🤖 AI Summary
Current robot-assisted percutaneous coronary intervention (PCI) systems rely heavily on manual operation, exhibiting high inter-operator variability and risk of human error.
Method: This work introduces the first reinforcement learning (RL)-based simulation platform specifically designed for coronary intervention, enabling task-level autonomous guidewire navigation. We propose an anatomy-aware reward function that incorporates vascular geometric features to guide policy learning, and achieve end-to-end co-optimization of high-fidelity real-time physical simulation and neural policies to enhance sim-to-real transferability. The platform integrates proximal policy optimization (PPO) and soft actor-critic (SAC) algorithms, 3D medical image-based vascular modeling, and a comprehensive simulation validation framework.

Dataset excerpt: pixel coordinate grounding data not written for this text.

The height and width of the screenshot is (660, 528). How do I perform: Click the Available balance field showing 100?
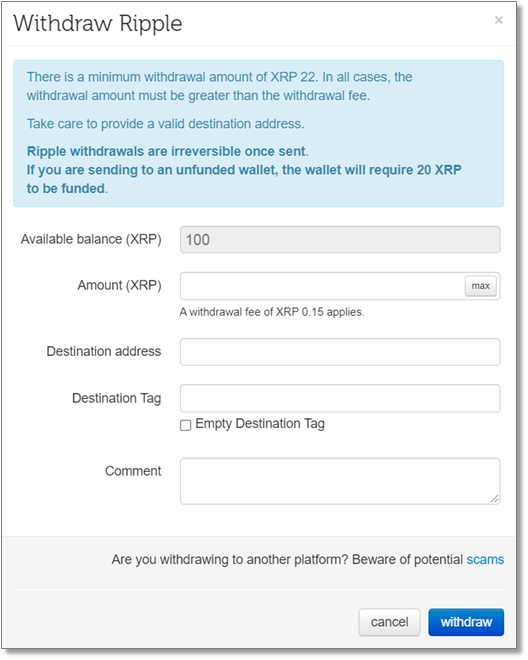[340, 240]
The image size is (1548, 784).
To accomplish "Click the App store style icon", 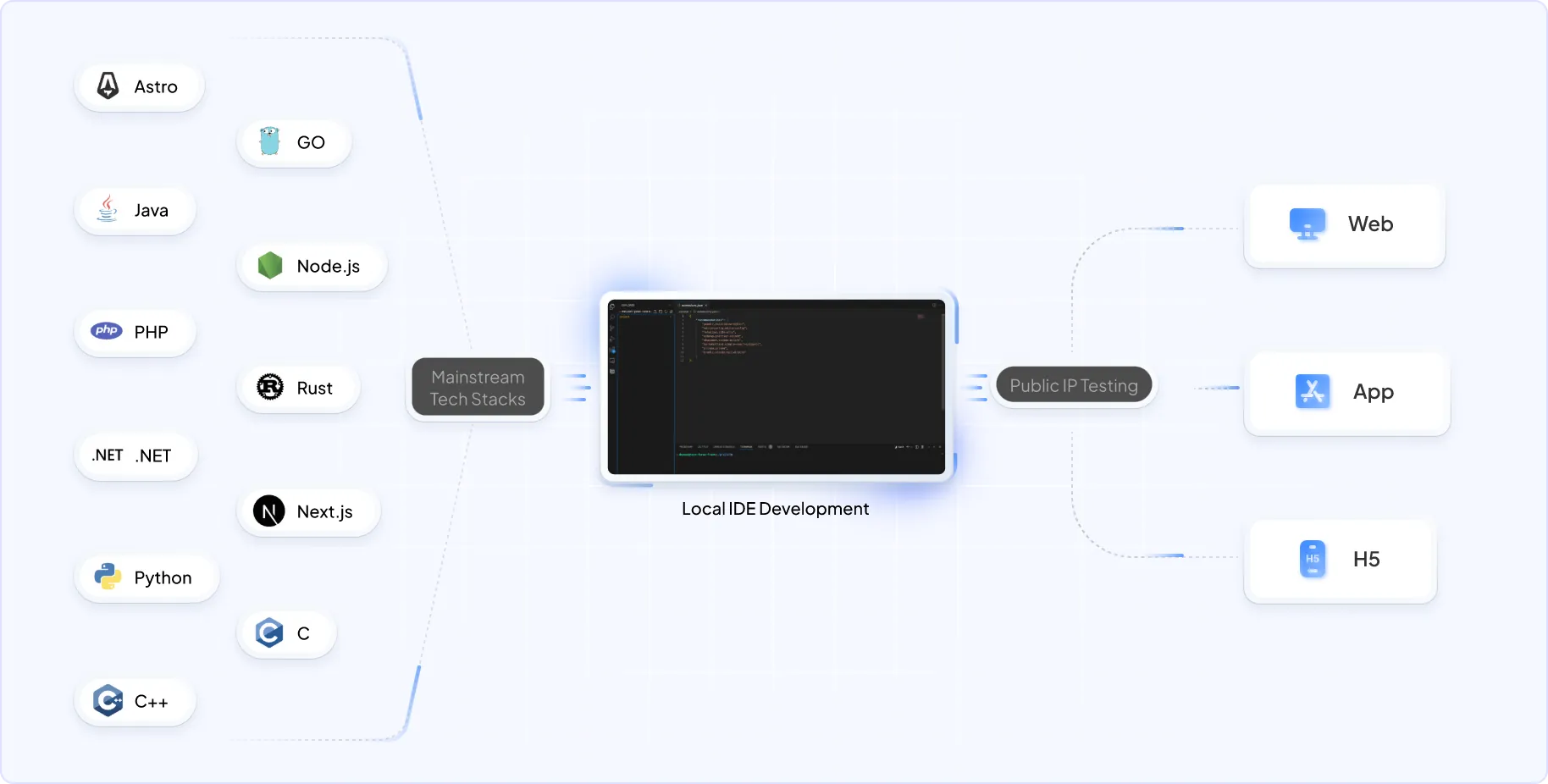I will click(1312, 391).
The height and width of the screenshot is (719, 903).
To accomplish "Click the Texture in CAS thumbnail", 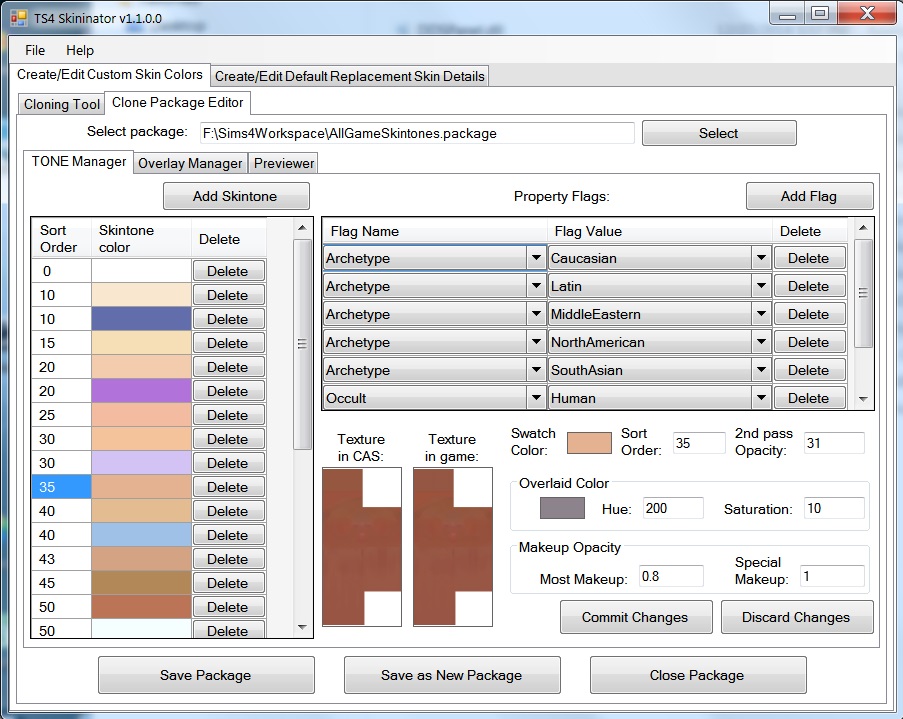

Contribution/Results: In multi-branch vascular scenarios, the system achieves >92% guidewire navigation success rate and reduces path deviation by 67%, significantly lowering hardware prototyping and trial costs. It provides a reproducible, safe, and efficient simulation foundation for clinical PCI robot autonomy.
📝 Abstract
Robotic-assisted percutaneous coronary intervention (PCI) holds considerable promise for elevating precision and safety in cardiovascular procedures. Nevertheless, current systems heavily depend on human operators, resulting in variability and the potential for human error. To tackle these challenges, Sim4EndoR, an innovative reinforcement learning (RL) based simulation environment, is first introduced to bolster task-level autonomy in PCI. This platform offers a comprehensive and risk-free environment for the development, evaluation, and refinement of potential autonomous systems, enhancing data collection efficiency and minimizing the need for costly hardware trials. A notable aspect of the groundbreaking Sim4EndoR is its reward function, which takes into account the anatomical constraints of the vascular environment, utilizing the geometric characteristics of vessels to steer the learning process. By seamlessly integrating advanced physical simulations with neural network-driven policy learning, Sim4EndoR fosters efficient sim-to-real translation, paving the way for safer, more consistent robotic interventions in clinical practice, ultimately improving patient outcomes.